PROMPT
Write out every line exactly, from the first line of the records below through the line that contains "15 (634, 265)".

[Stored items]
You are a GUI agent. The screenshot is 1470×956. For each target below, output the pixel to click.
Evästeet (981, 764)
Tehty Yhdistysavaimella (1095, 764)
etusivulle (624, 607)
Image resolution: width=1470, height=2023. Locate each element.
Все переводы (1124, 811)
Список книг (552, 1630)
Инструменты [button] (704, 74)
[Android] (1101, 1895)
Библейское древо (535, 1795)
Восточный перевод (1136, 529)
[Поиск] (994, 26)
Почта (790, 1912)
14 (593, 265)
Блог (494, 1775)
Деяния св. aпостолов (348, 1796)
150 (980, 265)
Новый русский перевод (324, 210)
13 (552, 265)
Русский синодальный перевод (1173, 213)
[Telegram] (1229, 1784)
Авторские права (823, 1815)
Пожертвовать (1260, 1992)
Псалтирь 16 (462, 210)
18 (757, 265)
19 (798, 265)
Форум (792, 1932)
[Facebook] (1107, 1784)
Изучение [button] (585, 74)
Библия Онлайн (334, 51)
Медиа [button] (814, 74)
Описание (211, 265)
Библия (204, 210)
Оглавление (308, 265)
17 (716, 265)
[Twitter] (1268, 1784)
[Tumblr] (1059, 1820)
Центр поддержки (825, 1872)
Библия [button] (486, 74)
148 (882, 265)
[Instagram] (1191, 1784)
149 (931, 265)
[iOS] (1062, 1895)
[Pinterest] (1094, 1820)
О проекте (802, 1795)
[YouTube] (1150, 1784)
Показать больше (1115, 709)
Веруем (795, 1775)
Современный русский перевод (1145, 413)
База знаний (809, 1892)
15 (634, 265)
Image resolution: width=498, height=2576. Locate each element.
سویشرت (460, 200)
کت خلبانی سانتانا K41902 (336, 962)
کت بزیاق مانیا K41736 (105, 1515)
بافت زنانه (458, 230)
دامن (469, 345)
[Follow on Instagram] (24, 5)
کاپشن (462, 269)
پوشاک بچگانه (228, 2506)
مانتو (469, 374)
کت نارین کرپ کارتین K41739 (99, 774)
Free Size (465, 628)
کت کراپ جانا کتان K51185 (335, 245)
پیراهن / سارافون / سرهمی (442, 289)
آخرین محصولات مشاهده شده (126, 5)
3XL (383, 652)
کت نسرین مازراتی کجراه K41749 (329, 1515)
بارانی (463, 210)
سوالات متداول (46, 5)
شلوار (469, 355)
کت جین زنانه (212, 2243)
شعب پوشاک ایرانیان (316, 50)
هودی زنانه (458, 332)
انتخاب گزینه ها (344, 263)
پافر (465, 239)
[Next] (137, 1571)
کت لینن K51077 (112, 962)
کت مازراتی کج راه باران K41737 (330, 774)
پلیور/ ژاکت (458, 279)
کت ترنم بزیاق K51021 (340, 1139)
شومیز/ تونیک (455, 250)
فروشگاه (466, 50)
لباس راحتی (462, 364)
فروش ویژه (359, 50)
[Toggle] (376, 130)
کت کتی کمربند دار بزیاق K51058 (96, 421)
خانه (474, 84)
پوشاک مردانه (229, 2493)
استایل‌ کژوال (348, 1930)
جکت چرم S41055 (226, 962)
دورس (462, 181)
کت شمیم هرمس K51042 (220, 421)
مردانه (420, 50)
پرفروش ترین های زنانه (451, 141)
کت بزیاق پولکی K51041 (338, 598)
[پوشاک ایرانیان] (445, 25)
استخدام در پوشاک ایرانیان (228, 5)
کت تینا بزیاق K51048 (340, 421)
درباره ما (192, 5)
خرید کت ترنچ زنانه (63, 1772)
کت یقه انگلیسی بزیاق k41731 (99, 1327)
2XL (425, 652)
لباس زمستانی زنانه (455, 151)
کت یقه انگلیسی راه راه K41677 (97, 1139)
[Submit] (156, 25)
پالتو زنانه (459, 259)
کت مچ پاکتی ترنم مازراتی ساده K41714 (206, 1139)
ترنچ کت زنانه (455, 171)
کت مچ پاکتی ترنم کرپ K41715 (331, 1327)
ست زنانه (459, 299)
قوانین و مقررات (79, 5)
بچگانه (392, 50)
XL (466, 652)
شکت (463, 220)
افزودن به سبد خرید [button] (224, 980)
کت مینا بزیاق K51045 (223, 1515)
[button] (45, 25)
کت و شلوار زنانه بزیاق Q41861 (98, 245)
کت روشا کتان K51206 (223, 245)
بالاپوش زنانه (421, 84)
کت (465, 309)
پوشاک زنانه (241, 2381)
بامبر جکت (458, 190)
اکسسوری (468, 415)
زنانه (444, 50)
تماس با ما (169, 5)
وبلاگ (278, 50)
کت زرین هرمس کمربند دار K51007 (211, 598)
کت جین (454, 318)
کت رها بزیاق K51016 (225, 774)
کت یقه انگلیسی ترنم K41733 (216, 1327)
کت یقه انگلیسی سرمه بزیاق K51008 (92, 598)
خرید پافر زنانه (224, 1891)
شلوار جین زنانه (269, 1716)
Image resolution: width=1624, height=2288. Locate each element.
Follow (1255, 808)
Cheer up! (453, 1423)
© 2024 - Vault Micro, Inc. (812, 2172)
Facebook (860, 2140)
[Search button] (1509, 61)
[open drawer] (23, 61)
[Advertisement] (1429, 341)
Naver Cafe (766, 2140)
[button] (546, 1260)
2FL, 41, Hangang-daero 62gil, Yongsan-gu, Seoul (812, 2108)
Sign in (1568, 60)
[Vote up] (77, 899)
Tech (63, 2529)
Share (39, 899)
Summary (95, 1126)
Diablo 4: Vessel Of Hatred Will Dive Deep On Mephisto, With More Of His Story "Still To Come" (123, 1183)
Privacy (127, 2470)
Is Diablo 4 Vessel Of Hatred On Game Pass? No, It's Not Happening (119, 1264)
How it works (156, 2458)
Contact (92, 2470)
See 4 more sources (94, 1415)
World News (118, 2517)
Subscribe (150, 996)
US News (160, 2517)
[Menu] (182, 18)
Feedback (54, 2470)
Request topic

ANSWER SPACE
You are a GUI agent. The screenshot is 1470×956. For each target below, output the pixel to click.
Evästeet (981, 764)
Tehty Yhdistysavaimella (1095, 764)
etusivulle (624, 607)
Image resolution: width=1470, height=2023. Locate each element.
Все переводы (1124, 811)
Список книг (552, 1630)
Инструменты [button] (704, 74)
[Android] (1101, 1895)
Библейское древо (535, 1795)
Восточный перевод (1136, 529)
[Поиск] (994, 26)
Почта (790, 1912)
14 (593, 265)
Блог (494, 1775)
Деяния св. aпостолов (348, 1796)
150 (980, 265)
Новый русский перевод (324, 210)
13 (552, 265)
Русский синодальный перевод (1173, 213)
[Telegram] (1229, 1784)
Авторские права (823, 1815)
Пожертвовать (1260, 1992)
Псалтирь 16 (462, 210)
18 (757, 265)
19 (798, 265)
Форум (792, 1932)
[Facebook] (1107, 1784)
Изучение [button] (585, 74)
Библия Онлайн (334, 51)
Медиа [button] (814, 74)
Описание (211, 265)
Библия (204, 210)
Оглавление (308, 265)
17 (716, 265)
[Twitter] (1268, 1784)
[Tumblr] (1059, 1820)
Центр поддержки (825, 1872)
Библия [button] (486, 74)
148 (882, 265)
[Instagram] (1191, 1784)
149 (931, 265)
[iOS] (1062, 1895)
[Pinterest] (1094, 1820)
О проекте (802, 1795)
[YouTube] (1150, 1784)
Показать больше (1115, 709)
Веруем (795, 1775)
Современный русский перевод (1145, 413)
База знаний (809, 1892)
15 (634, 265)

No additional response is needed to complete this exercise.